Leben und Wirken[Bearbeiten | Quelltext bearbeiten]

Heinrich von Stökken war ein Sohn von Christian von Stökken. Er schrieb sich am 25. Januar 1675 an der Universität Kiel ein, am 30. Juni 1680 in Kopenhagen, am 27. August 1681 in Tübingen und am 29. November in Gießen. 1684 starb sein Vater, der bis dahin Propst in Rendsburg und Hauptpastor an der Marienkirche gewesen war. Von Stökken übernahm diese Ämter jung und ohne Berufserfahrung.

Von Stökken schrieb Leichenpredigten, Gelegenheitsgedichte und nur eine nennenswerte Publikation.
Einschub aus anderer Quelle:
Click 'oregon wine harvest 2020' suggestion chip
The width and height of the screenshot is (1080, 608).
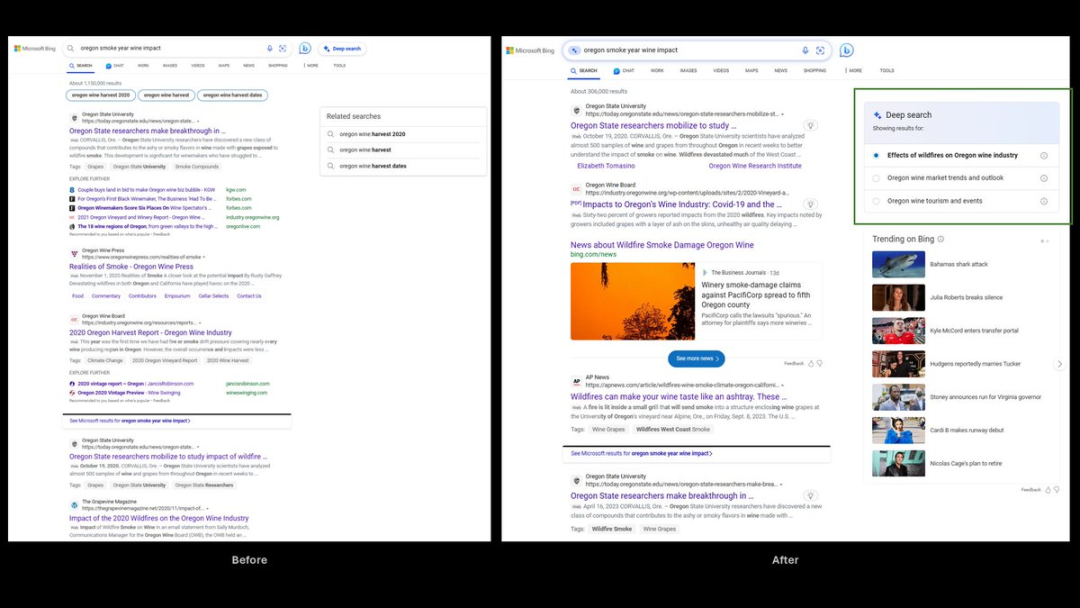tap(101, 95)
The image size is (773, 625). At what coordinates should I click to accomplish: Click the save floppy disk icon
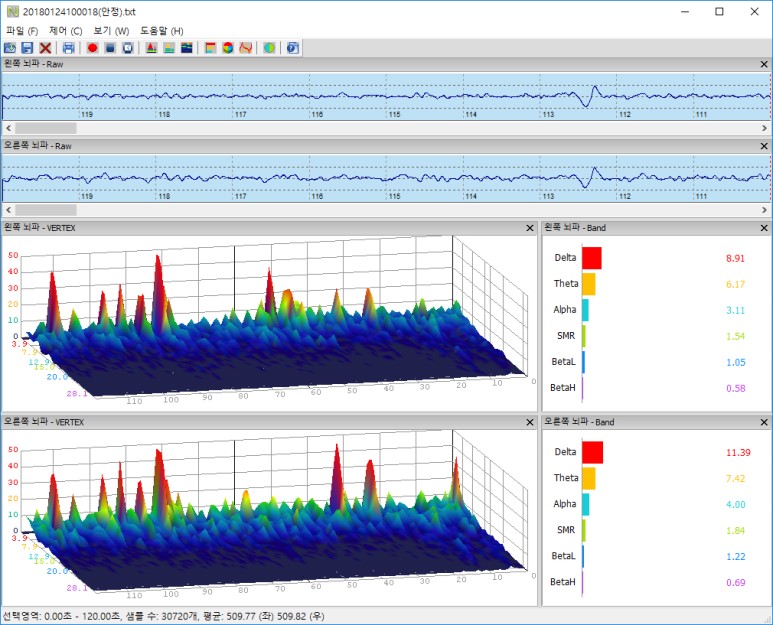(x=27, y=48)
Dabei handelte sich um eine Streitschrift im Rahmen der Auseinandersetzung seines Vaters um dessen „Kleines Holsteinisches Gesangsbuch“. Dabei schrieb er ein längeres Vorwort für das anonyme „Schreiben eines Freundes an seines Freund“, das wahrscheinlich von seinem Vater stammte.
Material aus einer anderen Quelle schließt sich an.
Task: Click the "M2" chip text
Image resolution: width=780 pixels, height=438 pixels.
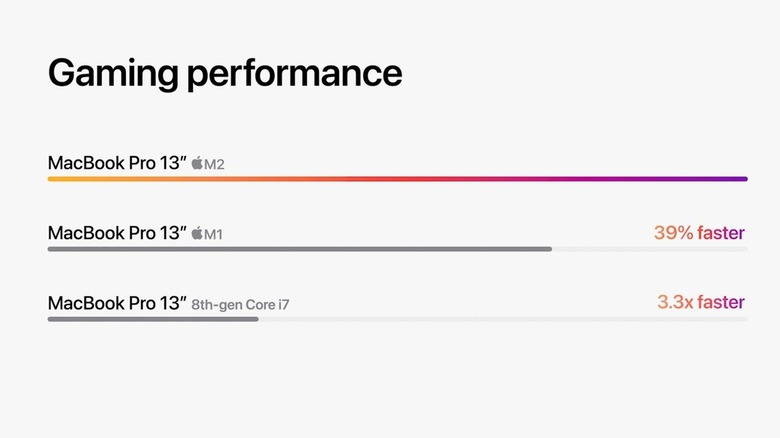Action: (214, 163)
Von Stökken erreichte eine wichtige Rolle in der Deutschgesinnten Genossenschaft. Philipp von Zesen ernannte ihn 1679 als „der Gelassene“ zum Mitglied. Für die Genossenschaft fungierte er als Sonderschreinhalter (Sekretär) der schleswig-holsteinischen Gruppe. Als „Obergeheimpfleger“ der gesamten Organisation sollten ihm die anderen Geheimpfleger das Geschehen in ihren Unterorganisationen schildern.

Von Stökken heiratete am 6. Oktober 1685 in Rendsburg Elsabe Appolonia Bruhn, deren Vater Detlev Bruhn ein Dithmarscher Landesgevollmächtigter war. Das Ehepaar hatte zwei Söhne.

Literatur[Bearbeiten | Quelltext bearbeiten]

  • Karl F. Otto: Stökken, Heinrich von. in: Schleswig-holsteinisches biographisches Lexikon. Band 5. Wachholtz, Neumünster 1979. ISBN 3-529-02645-X, Seite 252–253.